L’autre soir, je cessais la lecture de mes comptes Facebook, Instagram, Twitter et autre Linkedln pour regarder les chaînes infos. Et je me suis soudain posé cette question : la déontologie de la profession n’est-elle pas surannée ?

La profession d’avocat se trouve dans un maelstrom de courants : crises numérique, économique, sanitaire et en définitive crise de sens. Pour affronter la tempête, l’avocat doit s’adapter et cherche à se délester de ce qui l’empêche d’être performant. Cette mutation met ainsi la déontologie au cœur des débats.

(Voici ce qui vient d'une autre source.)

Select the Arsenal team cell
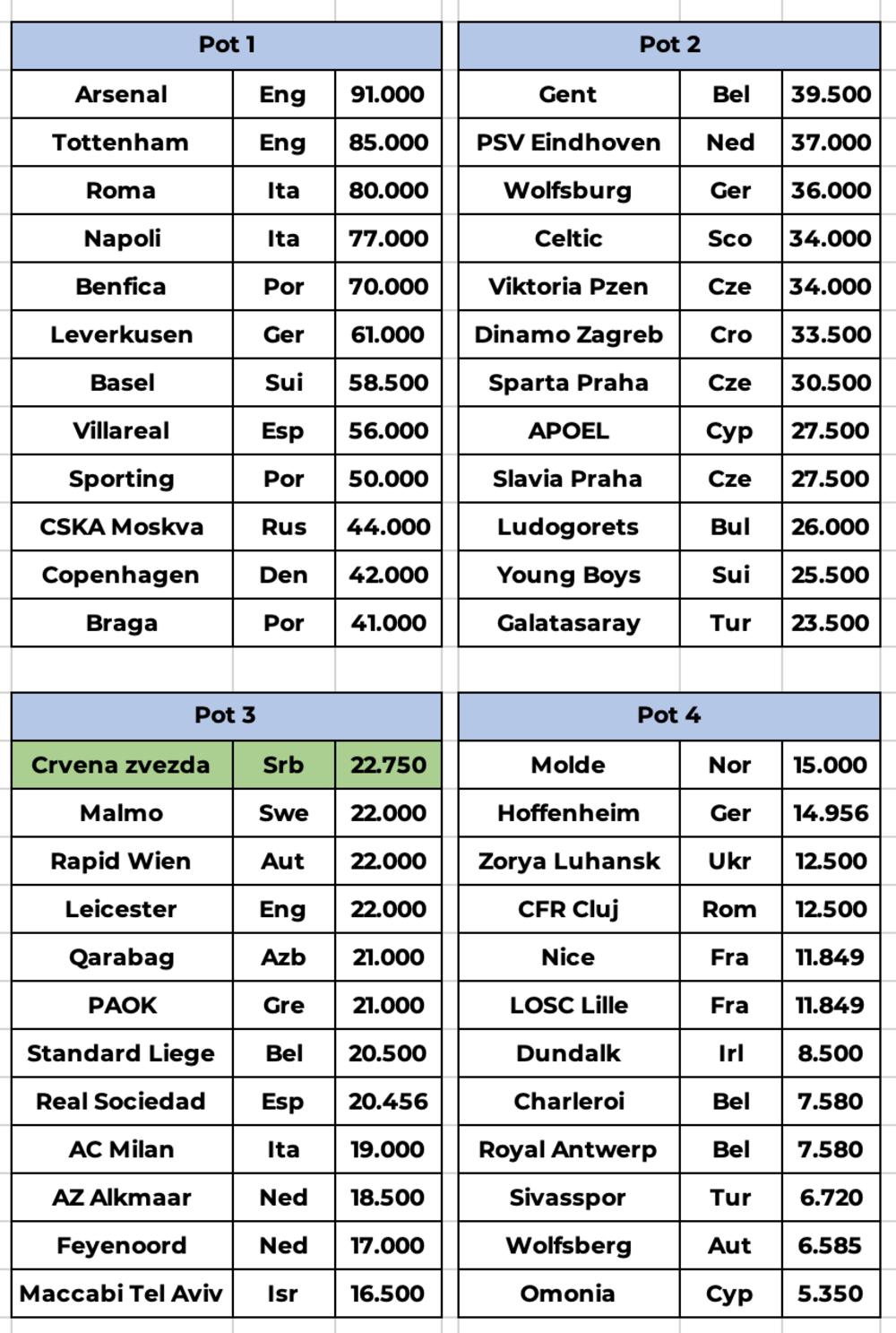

Manifestement, la barrière de l’accès au professionnel du droit disparaît sous les coups de la surmédiatisation, de la transformation numérique et de la crise Covid. Désormais, le client ne pousse plus, timidement et uniquement sur rendez-vous, la porte capitonnée de l’avocat installé derrière son bureau napoléonien. Au contraire, il critique les affaires judiciaires aux informations ; il suit et interpelle les avocats sur les réseaux sociaux, se renseigne sur internet, sollicite une consultation en ligne ou en visio.

Une plus grande proximité ne peut qu’être bénéfique pour les avocats parfois trop éloignés du public mais en respectant quelle déontologie ? Doit-on ranger celle-ci dans le superflu à passer par-dessus bord pour ne pas couler ?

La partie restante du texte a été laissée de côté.